INPUT ROWS:
☆ ☆ ☆ ☆ ☆

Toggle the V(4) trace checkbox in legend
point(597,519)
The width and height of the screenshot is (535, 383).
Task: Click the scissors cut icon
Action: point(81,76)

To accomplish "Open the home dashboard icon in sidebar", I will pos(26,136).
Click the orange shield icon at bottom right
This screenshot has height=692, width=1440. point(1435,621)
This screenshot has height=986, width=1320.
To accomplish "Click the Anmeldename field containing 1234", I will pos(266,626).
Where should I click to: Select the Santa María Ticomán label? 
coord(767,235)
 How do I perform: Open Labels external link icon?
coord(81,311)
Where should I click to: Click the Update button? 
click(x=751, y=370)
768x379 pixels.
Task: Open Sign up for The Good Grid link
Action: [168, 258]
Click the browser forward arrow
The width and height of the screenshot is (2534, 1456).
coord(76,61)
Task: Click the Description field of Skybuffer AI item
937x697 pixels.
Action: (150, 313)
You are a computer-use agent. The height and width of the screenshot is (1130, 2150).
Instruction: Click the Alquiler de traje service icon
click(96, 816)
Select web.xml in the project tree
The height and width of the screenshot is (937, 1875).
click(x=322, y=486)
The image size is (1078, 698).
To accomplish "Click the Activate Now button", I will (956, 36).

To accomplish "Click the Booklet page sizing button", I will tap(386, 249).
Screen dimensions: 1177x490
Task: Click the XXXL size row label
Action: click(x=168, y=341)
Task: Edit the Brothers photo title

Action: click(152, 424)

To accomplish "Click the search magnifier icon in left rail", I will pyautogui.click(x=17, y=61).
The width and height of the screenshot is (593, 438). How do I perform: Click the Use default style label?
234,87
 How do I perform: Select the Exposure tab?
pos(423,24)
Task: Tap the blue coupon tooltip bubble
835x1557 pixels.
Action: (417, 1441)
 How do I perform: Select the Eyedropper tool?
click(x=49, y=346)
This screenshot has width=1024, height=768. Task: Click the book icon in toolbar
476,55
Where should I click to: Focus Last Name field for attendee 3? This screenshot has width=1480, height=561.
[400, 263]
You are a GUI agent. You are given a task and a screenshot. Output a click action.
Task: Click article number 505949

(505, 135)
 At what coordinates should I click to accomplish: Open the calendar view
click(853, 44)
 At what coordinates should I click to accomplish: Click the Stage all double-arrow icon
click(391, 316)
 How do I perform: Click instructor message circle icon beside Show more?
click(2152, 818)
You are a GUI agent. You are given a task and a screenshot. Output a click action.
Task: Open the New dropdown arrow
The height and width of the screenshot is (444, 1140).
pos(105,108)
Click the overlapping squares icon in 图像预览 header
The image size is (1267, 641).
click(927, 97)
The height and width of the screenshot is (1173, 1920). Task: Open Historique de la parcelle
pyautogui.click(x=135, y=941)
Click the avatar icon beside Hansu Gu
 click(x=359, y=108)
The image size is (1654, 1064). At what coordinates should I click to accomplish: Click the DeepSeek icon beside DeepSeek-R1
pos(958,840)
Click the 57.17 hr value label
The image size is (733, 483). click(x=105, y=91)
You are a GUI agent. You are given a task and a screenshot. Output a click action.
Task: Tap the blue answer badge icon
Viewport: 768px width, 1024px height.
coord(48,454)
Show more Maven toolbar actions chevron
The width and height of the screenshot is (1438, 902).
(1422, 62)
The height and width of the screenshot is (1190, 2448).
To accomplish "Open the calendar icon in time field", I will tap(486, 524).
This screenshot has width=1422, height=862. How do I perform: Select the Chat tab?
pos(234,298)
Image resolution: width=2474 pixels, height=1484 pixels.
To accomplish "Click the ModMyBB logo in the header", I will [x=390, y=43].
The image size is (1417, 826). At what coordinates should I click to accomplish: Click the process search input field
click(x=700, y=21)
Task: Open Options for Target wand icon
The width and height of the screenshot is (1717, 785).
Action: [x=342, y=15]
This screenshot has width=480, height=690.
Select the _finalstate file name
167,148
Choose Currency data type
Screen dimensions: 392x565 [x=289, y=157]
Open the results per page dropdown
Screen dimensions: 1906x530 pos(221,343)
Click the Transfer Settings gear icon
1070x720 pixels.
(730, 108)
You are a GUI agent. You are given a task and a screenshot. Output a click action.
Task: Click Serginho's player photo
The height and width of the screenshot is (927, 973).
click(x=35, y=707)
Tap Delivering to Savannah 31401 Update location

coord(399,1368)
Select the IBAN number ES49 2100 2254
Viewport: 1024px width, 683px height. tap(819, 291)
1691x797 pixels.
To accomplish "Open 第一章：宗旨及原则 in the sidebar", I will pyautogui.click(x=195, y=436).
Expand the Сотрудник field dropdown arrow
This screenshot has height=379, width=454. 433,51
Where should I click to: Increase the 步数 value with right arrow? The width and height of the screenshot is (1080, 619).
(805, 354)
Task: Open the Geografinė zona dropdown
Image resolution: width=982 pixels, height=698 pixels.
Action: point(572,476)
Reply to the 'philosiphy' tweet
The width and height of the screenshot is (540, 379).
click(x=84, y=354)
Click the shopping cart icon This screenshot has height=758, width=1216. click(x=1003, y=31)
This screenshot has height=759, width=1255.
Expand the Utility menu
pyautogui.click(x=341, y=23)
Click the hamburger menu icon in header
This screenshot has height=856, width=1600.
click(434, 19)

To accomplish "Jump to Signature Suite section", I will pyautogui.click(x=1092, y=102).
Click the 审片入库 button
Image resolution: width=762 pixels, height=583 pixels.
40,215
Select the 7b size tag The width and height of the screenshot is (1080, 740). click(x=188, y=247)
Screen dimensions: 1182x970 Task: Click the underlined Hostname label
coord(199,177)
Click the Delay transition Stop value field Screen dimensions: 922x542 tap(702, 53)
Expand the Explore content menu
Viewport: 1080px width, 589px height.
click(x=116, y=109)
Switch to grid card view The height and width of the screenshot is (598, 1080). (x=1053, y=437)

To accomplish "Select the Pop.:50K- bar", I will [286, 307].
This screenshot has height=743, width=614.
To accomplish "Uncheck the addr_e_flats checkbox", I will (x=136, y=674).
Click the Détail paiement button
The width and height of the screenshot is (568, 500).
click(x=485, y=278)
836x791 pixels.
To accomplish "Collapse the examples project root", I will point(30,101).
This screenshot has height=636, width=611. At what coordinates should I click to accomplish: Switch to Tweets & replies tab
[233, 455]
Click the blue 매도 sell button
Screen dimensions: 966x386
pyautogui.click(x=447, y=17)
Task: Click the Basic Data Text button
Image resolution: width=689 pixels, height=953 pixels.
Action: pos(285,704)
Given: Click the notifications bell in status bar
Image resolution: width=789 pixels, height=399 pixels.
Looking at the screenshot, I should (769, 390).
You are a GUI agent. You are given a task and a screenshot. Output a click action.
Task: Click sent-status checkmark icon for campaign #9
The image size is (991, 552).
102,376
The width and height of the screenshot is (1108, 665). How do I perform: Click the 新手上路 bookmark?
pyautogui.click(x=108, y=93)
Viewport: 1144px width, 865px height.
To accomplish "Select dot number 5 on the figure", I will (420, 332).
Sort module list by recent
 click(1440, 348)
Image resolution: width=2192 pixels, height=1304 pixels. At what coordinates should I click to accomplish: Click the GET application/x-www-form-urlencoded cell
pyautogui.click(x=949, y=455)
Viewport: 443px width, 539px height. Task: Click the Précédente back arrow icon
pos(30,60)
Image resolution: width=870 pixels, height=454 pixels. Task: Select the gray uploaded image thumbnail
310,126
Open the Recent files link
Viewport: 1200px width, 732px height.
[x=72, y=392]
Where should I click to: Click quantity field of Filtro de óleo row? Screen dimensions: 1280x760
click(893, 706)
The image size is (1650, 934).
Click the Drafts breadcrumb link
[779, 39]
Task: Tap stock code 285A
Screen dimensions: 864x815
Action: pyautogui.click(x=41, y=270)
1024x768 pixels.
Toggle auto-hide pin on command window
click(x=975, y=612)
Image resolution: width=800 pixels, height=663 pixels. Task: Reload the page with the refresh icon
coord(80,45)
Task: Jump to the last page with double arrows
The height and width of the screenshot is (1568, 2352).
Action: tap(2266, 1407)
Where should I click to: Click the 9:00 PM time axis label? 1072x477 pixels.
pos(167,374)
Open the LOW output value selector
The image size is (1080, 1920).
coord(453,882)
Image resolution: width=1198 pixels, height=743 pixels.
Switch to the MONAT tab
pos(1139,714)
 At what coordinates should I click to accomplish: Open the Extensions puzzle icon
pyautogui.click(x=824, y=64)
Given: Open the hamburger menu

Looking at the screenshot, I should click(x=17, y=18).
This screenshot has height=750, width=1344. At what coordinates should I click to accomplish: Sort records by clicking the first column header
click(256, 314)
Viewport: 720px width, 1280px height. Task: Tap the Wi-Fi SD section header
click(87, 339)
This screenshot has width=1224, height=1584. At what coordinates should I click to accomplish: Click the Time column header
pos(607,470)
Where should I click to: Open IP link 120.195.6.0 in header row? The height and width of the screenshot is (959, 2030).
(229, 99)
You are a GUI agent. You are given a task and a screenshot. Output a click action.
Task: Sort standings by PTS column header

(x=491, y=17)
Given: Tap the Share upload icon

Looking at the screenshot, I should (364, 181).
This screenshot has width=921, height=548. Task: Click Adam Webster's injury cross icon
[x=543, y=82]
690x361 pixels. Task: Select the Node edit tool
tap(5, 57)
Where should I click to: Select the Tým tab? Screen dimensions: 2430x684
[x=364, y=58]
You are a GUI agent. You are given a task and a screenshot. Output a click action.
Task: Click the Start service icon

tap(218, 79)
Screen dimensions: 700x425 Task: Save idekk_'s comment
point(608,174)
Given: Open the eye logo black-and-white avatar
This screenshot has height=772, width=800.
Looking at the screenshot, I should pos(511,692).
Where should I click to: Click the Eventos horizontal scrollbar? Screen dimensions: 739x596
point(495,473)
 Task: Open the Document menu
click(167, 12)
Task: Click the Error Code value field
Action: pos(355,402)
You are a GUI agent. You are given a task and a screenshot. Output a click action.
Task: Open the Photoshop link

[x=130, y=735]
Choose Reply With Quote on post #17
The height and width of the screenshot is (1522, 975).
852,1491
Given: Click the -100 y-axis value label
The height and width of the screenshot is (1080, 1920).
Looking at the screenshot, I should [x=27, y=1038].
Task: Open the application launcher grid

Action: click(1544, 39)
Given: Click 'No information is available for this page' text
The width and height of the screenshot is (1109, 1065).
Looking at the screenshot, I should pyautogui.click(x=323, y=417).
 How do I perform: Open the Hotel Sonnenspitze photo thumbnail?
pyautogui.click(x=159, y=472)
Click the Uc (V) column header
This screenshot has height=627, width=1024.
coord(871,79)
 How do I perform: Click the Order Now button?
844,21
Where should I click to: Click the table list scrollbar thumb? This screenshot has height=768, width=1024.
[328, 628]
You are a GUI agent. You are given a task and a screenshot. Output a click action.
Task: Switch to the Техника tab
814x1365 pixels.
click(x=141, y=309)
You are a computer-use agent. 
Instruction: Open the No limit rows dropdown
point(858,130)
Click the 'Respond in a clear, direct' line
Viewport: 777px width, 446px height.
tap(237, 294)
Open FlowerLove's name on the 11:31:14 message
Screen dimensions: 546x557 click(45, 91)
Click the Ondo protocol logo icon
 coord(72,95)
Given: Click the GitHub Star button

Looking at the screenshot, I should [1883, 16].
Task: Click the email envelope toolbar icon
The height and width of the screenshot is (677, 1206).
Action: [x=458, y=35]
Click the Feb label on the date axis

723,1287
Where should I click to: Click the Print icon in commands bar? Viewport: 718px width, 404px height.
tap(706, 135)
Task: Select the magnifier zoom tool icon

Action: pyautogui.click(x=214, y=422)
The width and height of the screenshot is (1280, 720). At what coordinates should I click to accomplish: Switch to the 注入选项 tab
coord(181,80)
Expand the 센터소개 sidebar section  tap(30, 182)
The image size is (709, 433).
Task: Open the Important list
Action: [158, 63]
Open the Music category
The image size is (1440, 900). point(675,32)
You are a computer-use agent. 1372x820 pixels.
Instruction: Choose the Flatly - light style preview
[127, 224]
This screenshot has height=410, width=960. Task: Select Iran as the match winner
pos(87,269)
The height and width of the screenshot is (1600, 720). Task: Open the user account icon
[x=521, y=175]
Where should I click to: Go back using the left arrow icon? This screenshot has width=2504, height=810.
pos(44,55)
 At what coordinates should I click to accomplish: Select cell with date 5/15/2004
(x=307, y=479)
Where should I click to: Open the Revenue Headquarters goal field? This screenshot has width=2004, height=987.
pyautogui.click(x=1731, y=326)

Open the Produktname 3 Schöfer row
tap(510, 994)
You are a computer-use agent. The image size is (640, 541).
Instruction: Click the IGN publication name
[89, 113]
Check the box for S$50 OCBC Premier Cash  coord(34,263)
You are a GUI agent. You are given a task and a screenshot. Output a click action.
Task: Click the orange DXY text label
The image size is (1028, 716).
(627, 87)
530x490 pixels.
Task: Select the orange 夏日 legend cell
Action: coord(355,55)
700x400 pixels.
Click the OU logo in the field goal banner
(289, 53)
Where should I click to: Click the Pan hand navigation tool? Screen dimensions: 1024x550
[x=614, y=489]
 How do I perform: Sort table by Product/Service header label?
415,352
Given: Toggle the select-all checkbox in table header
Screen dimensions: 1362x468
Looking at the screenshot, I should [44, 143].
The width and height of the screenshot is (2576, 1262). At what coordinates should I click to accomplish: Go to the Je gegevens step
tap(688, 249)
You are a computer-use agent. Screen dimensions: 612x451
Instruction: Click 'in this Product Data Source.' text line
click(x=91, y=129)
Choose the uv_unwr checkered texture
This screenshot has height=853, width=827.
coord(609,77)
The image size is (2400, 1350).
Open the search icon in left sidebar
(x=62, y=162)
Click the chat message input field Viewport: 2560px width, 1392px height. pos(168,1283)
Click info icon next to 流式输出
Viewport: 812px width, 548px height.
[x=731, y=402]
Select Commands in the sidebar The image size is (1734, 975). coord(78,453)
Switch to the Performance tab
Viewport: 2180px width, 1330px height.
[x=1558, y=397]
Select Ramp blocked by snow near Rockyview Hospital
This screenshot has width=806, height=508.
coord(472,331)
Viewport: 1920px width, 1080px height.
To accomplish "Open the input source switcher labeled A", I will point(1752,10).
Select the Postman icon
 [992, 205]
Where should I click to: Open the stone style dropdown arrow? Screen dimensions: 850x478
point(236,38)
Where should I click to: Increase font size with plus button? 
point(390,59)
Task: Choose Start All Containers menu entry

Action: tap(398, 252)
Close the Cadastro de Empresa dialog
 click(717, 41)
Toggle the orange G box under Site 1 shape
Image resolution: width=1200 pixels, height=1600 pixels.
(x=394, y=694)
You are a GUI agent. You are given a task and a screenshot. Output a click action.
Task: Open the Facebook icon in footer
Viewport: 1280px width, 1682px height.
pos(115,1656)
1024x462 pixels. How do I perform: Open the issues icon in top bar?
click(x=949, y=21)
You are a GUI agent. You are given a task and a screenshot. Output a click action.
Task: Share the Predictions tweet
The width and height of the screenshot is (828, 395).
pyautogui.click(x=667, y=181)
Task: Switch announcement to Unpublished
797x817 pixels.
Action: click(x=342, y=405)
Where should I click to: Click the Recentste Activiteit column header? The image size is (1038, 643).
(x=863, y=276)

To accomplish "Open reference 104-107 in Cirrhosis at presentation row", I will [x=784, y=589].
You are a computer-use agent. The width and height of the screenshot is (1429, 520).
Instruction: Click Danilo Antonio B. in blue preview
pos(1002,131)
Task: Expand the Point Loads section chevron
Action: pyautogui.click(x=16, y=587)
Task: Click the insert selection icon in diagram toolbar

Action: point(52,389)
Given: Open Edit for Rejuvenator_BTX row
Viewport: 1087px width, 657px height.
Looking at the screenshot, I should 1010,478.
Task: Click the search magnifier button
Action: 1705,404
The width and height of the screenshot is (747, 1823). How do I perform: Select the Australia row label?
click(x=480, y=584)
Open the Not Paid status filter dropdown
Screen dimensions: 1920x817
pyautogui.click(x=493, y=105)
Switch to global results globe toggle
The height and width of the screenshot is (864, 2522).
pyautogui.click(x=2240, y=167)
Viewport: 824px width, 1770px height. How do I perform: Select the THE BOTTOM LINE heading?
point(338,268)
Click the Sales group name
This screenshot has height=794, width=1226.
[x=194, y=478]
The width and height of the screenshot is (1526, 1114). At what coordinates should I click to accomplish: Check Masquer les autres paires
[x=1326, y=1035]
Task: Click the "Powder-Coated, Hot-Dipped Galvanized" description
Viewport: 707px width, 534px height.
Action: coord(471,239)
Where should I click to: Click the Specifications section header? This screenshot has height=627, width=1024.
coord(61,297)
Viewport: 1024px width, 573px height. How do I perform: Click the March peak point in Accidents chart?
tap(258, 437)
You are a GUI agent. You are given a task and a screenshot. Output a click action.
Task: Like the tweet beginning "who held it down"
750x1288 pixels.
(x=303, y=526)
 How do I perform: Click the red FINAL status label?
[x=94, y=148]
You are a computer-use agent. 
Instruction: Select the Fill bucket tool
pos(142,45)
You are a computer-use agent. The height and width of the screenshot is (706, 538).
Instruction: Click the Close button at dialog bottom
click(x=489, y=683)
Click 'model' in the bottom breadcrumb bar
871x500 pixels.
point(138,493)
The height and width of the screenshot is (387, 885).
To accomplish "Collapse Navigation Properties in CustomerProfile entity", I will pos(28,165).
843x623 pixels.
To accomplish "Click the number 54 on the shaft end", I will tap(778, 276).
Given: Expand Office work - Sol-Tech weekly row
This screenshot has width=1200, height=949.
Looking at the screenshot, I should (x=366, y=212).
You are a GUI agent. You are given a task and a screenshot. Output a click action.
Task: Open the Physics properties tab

☆ ☆ ☆ ☆ ☆

WHAT IS REQUIRED: Can you reproduce the entries, starting at the beginning and ending with the line that contains "Action: click(x=168, y=341)", swapping "Where should I click to" for "Where do I click to" and leaving everything else unchanged?

PROBLEM SOLUTION:
Toggle the V(4) trace checkbox in legend
point(597,519)
The width and height of the screenshot is (535, 383).
Task: Click the scissors cut icon
Action: point(81,76)

To accomplish "Open the home dashboard icon in sidebar", I will pos(26,136).
Click the orange shield icon at bottom right
This screenshot has height=692, width=1440. point(1435,621)
This screenshot has height=986, width=1320.
To accomplish "Click the Anmeldename field containing 1234", I will pos(266,626).
Where do I click to: Select the Santa María Ticomán label? 
coord(767,235)
 How do I perform: Open Labels external link icon?
coord(81,311)
Where do I click to: Click the Update button? 
click(x=751, y=370)
768x379 pixels.
Task: Open Sign up for The Good Grid link
Action: [168, 258]
Click the browser forward arrow
The width and height of the screenshot is (2534, 1456).
coord(76,61)
Task: Click the Description field of Skybuffer AI item
937x697 pixels.
Action: (150, 313)
You are a computer-use agent. The height and width of the screenshot is (1130, 2150).
Instruction: Click the Alquiler de traje service icon
click(96, 816)
Select web.xml in the project tree
The height and width of the screenshot is (937, 1875).
click(x=322, y=486)
The image size is (1078, 698).
To accomplish "Click the Activate Now button", I will (956, 36).

To accomplish "Click the Booklet page sizing button", I will tap(386, 249).
Screen dimensions: 1177x490
Task: Click the XXXL size row label
Action: click(x=168, y=341)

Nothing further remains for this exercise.